But force is no argument, and Peggy felt this truth even of herself and Lo. So she trotted away. Nevertheless, Lo showed signs of hesitation.

After a few moments Peggy herself hesitated and looked back. The men had spread out under the trees, and were already lost in the woods. But there was more than one trail through it, and Peggy knew it.

And here an alarming occurrence startled her. A curiously striped brown and white squirrel whisked past her and ran up a tree. Peggy's round eyes became rounder. There was but one squirrel of that kind in all the length and breadth of Blue Cement Ridge, and that was in the menagerie!
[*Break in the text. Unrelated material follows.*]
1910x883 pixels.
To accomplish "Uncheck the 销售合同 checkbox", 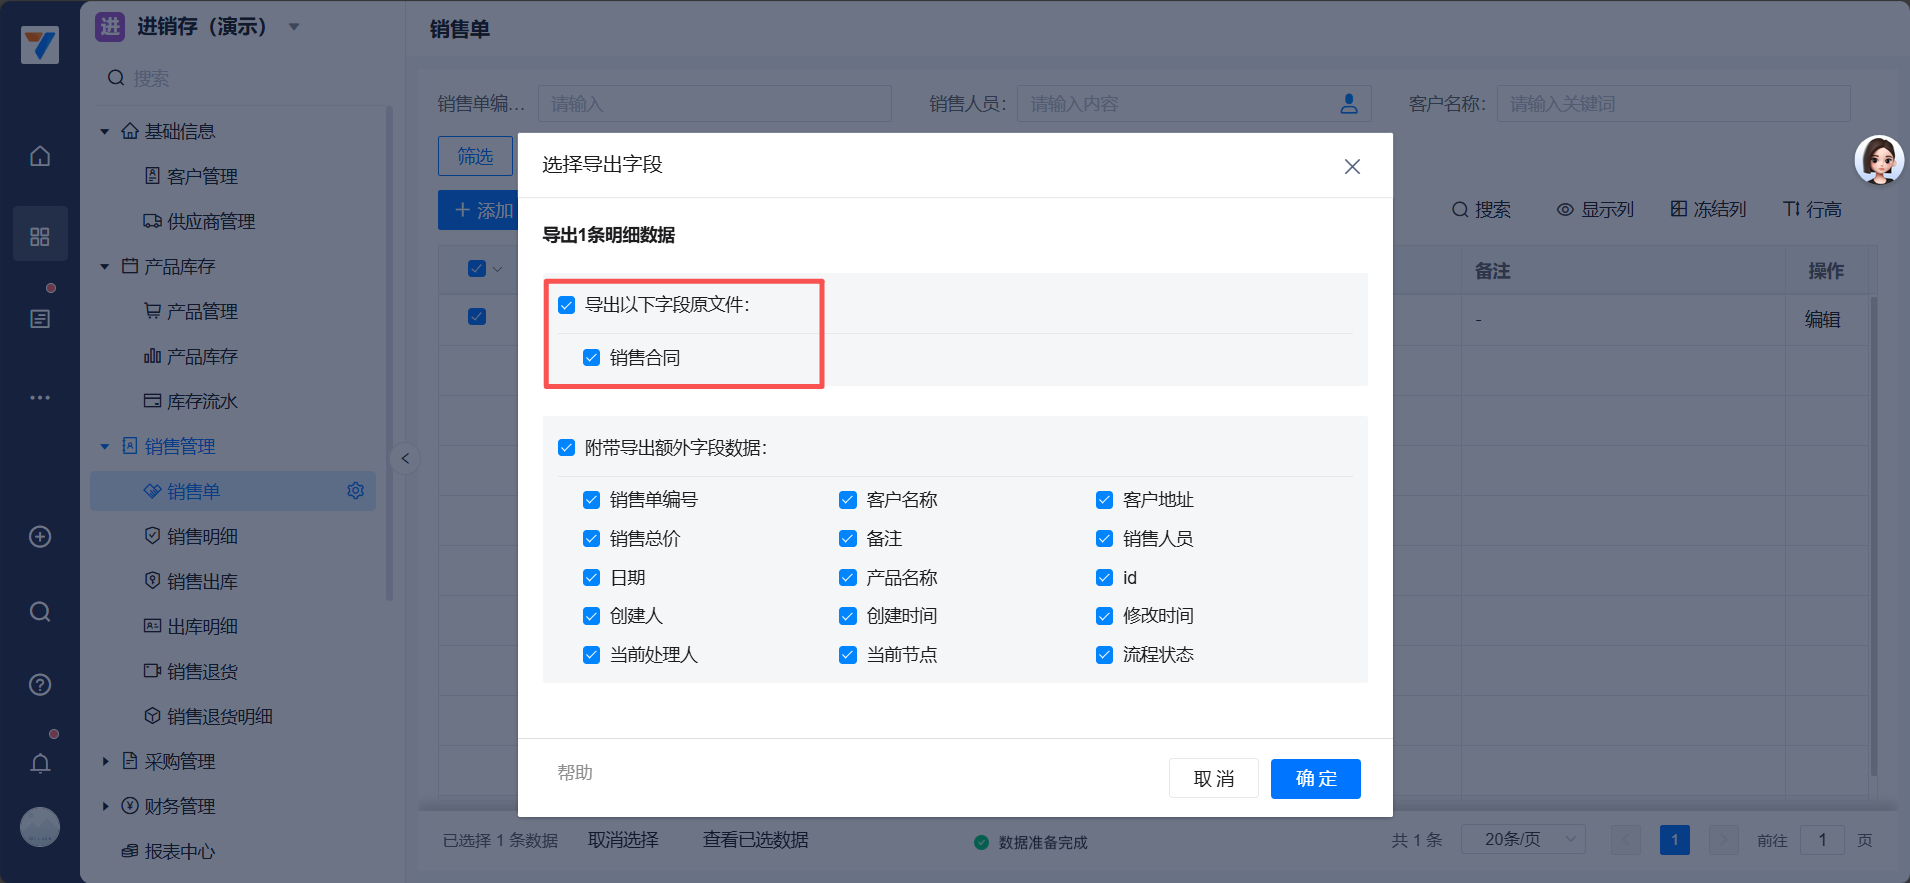I will (592, 358).
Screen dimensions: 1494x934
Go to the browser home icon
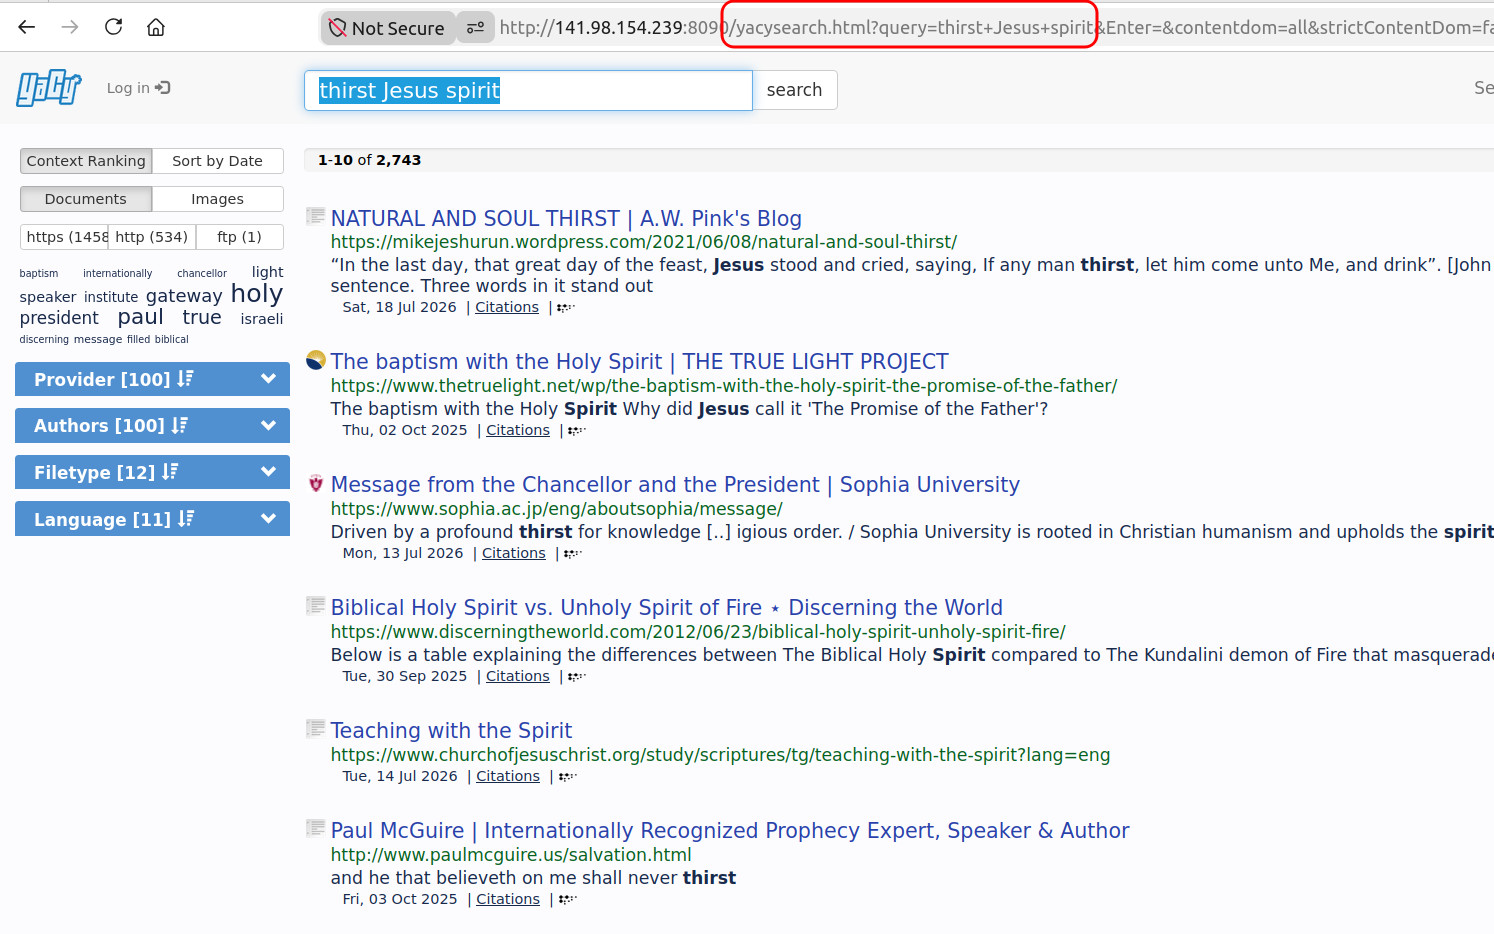point(156,27)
Even as she looked it vanished. Peggy faced about and ran back to the road in the direction of the stockade, Lo bounding before her. But another surprise awaited her. There was the clutter of short wings under the branches, and the sunlight flashed upon the iris throat of a wood-duck as it swung out of sight past her. But in this single glance Peggy recognized one of the latest and most precious of her acquisitions. There was no mistake now! With a despairing little cry to Lo, "The menagerie's broke loose!" she ran like the wind towards it. She cared no longer for the mandate of the men; the trail she had taken was out of their sight; they were proceeding so slowly and cautiously that she and Lo quickly distanced them in the same direction. She would have yet time to reach the stockade and secure what was left of her treasures before they came up and drove her away. Yet she had to make a long circuit to avoid the blacksmith's shop and cabin, before she saw the stockade, lifting its four-foot walls around an inclosure a dozen feet square, in the midst of a manzanita thicket. But she could see also broken coops, pens, cages, and boxes lying before it, and stopped once, even in her grief and indignation, to pick up a ruby-throated lizard, one of its late inmates that had stopped in the trail, stiffened to stone at her approach. The next moment she was before the roofless walls, and then stopped, stiffened like the lizard. For out of that peaceful ruin which had once held the wild and untamed vagabonds of earth and sky, arose a type of savagery and barbarism the child had never before looked upon,--the head and shoulders of a hunted, desperate man!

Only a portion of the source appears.